These days, Mark Goldston is probably best known as the king of dial-up Internet.

But don’t pigeonhole Goldston as a tech guy.

The 54-year-old chief executive of Woodland Hills Internet company United Online Inc. is also an accomplished author, runs the world’s largest flower business and – believe it or not – is the co-creator of inflatable-pump sneakers.

Goldston credits his success largely to his knack for recognizing good ideas, but those that have worked with him say there is more to it.

Robert Chandler, chief executive and founder of advertising agency General Levitation, said Goldston has a keen understanding of both the nitty-gritty of running a business and how to appeal to consumers.

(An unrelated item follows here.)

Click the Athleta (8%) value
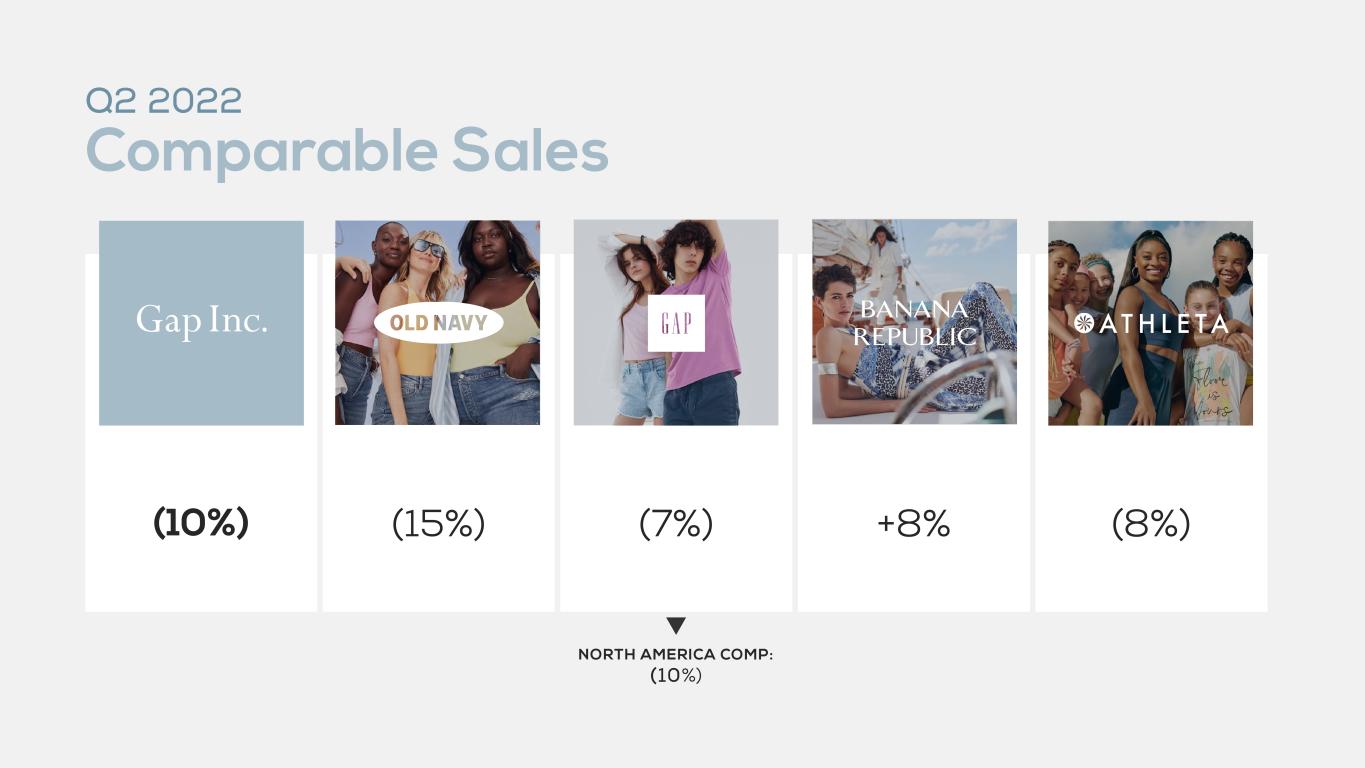Image resolution: width=1365 pixels, height=768 pixels. coord(1151,523)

“He’s a great numbers guy, but he’s also got a good vision for promotion and marketing,” said Chandler, who has worked on United Online’s ad campaigns for the past decade. “Usually numerates aren’t good marketers, but he seems to have instincts on both sides.”

Those instincts have been put to the test since Goldston took over NetZero, the precursor to United Online, in 1999. The company, which provided free dial-up Internet access, was a small player in an industry dominated by America Online.

At the time, NetZero had just two dozen employees and “basically no revenue,” Goldston recalled. In 2001, he bought one of NetZero’s main competitors, Juno, in a deal the business press derided as an effort to take two skunks and breed a mink, but which turned out to be a winner.

Then, a few years ago, with dial-up losing more and more ground to broadband, Goldston decided time was ripe to diversify “in a major way.” The company acquired Classmates Online, which is credited as the first online social network. Spotting an opportunity to “cross-pollinate” with Classmates’ 40 million members, the company acquired floral company FTD Group Inc. in an $800 million deal in late 2008.

“We thought the ability for us to use our branding skills to help reposition and polish the image of this great American iconic brand (were) significant,” Goldston said.

Now, half of the company’s nearly $700 million in annual revenue comes from its FTD segment. Classmates, meanwhile, constitutes about 28 percent, while the original dial-up Internet segment is now less than one-quarter.

The company has not only improved its bottom line, but it has also grown its ranks to more than 2,000. Goldston said one of the keys to managing a large work force has been to make integrity and respect a fundamental part of his leadership style.